> [EXERCISE INSTRUCTIONS]:
1) Please copy the blog entries from "One could argue" to "to understant ?", swapping "maintain" for "extend".
2) In the blog entries, what kind of operator is the name of C++ said to be?

> [EXCERPTED PASSAGE]:
Thursday, June 01, 2006

Use of non-basic techniques

I have questioned myself about this several times, and more often than I'd like, the conclusion I come to is not the one I would wish.

  • Is it viable, or even responsible to use "advanced" programming techniques in the workplace ?

The problem here is related to how people use the languages they have at their disposal.
There is a recurring joke about how C++ was named, basically pointing that the name of the language itself is a post-increment operator, and that is the reason so many people use C++ just as they used C (or like a hybrid I jokingly call C+/- ).
C++ is widely regarded as a language that is difficult to master. As such, is it a good idea to use, for example, template metaprogramming, when there is a (sadly strong) possibility that someone that isn't very confortable with regular templates will have to look at your code ?
One could argue that if the code is well designed (and eventualy bug-free), the implementation details should be just details and the other users wouldn't need to know them. But considering that someoone else will probably have to maintain your software, is it really wise to use techniques that might take some time for them to understant ?

From a purist point of view, I believe it is a good idea to do so, because it will probably force your colleagues learn something new, and thus, become better professionals.
On the other hand though, the saying "time is money" springs to mind.
Sometimes, this time might not even be available, and we all know what tight deadlines can do to code quality ...

What is you opinion about this issue ?

Monday, November 21, 2005

Using AspectJ to cache function call return values

Caching method results is an easy way of improving performance when you're dealing with slow functions, such as:
- fetching database results;
- complex mathematical calculations;
- poorly designed algorithms that you're too lazy to improve :-)

(Pointing records for text and elements)
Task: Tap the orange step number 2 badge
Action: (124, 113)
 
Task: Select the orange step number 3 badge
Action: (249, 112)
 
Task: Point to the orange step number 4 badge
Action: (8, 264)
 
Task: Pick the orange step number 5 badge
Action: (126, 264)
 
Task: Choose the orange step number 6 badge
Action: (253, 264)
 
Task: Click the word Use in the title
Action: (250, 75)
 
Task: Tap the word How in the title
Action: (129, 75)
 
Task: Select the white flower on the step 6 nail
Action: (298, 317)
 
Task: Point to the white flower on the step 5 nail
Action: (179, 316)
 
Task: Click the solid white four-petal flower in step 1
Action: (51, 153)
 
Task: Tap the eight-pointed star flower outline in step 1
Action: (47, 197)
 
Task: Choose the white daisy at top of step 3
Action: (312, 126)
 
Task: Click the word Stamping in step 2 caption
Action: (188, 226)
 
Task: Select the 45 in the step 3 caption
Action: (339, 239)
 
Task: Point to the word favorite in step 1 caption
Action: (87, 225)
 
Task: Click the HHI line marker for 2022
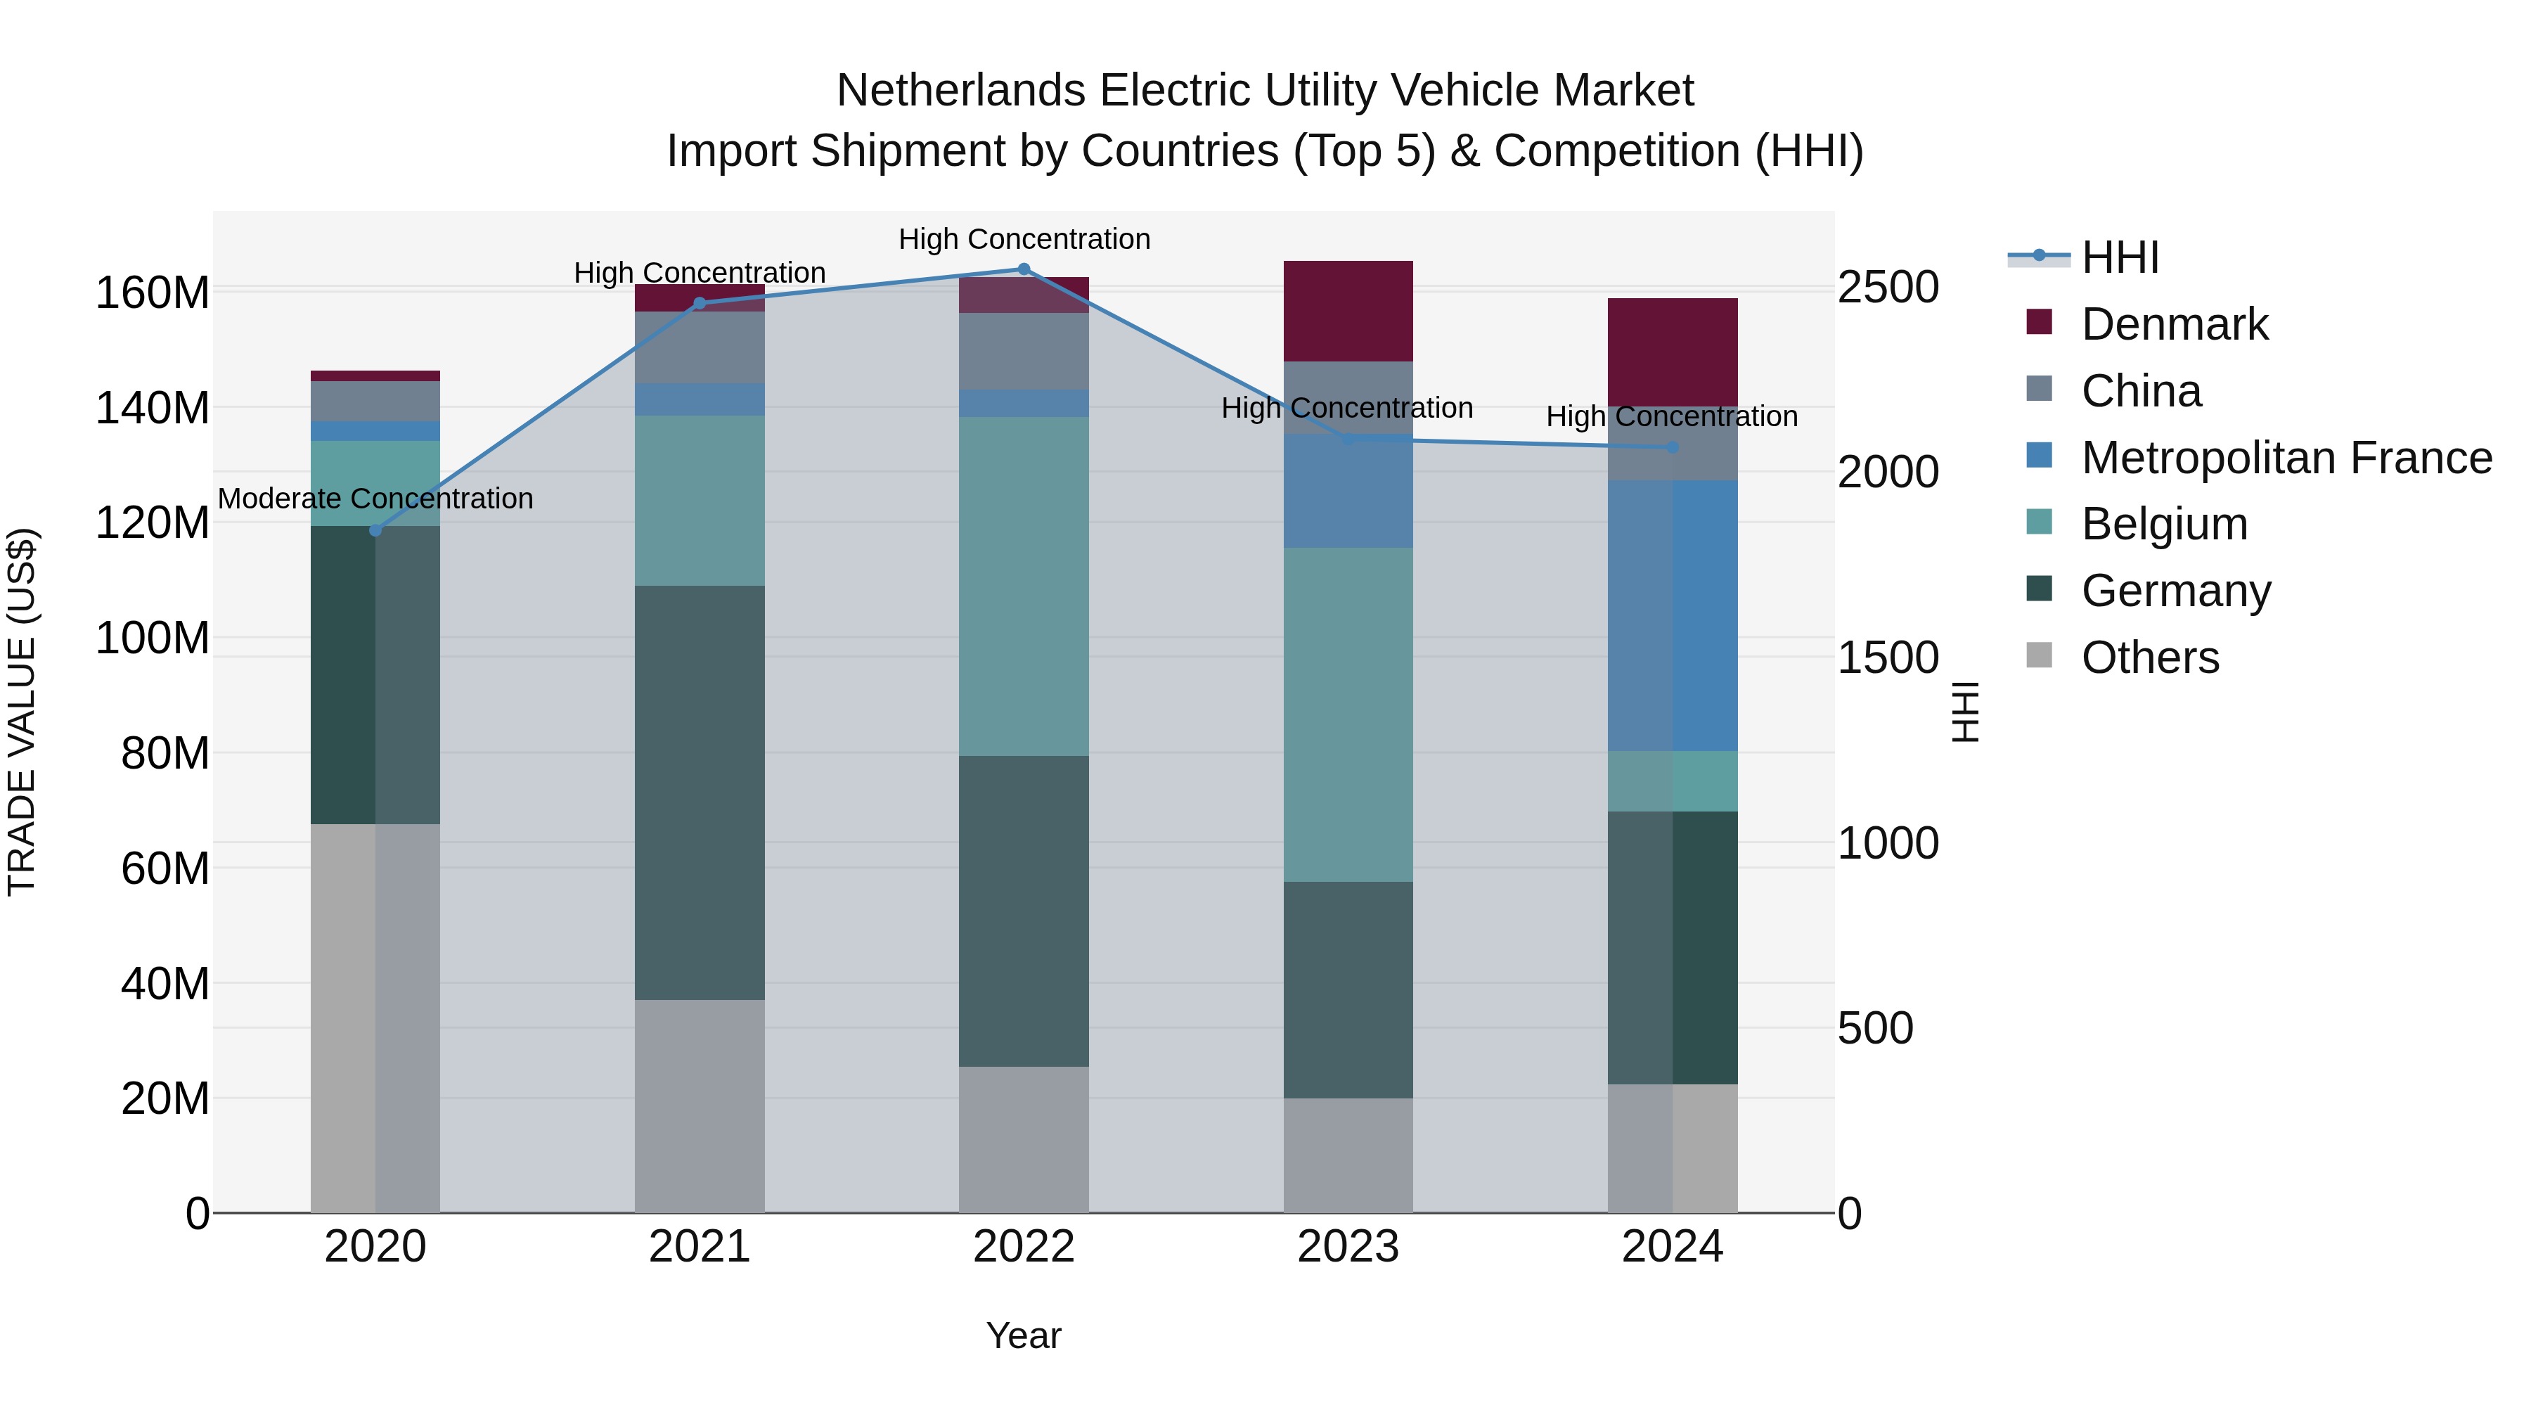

> [THE SOLUTIONS]:
1)
One could argue that if the code is well designed (and eventualy bug-free), the implementation details should be just details and the other users wouldn't need to know them. But considering that someoone else will probably have to extend your software, is it really wise to use techniques that might take some time for them to understant ?

2) A post-increment operator.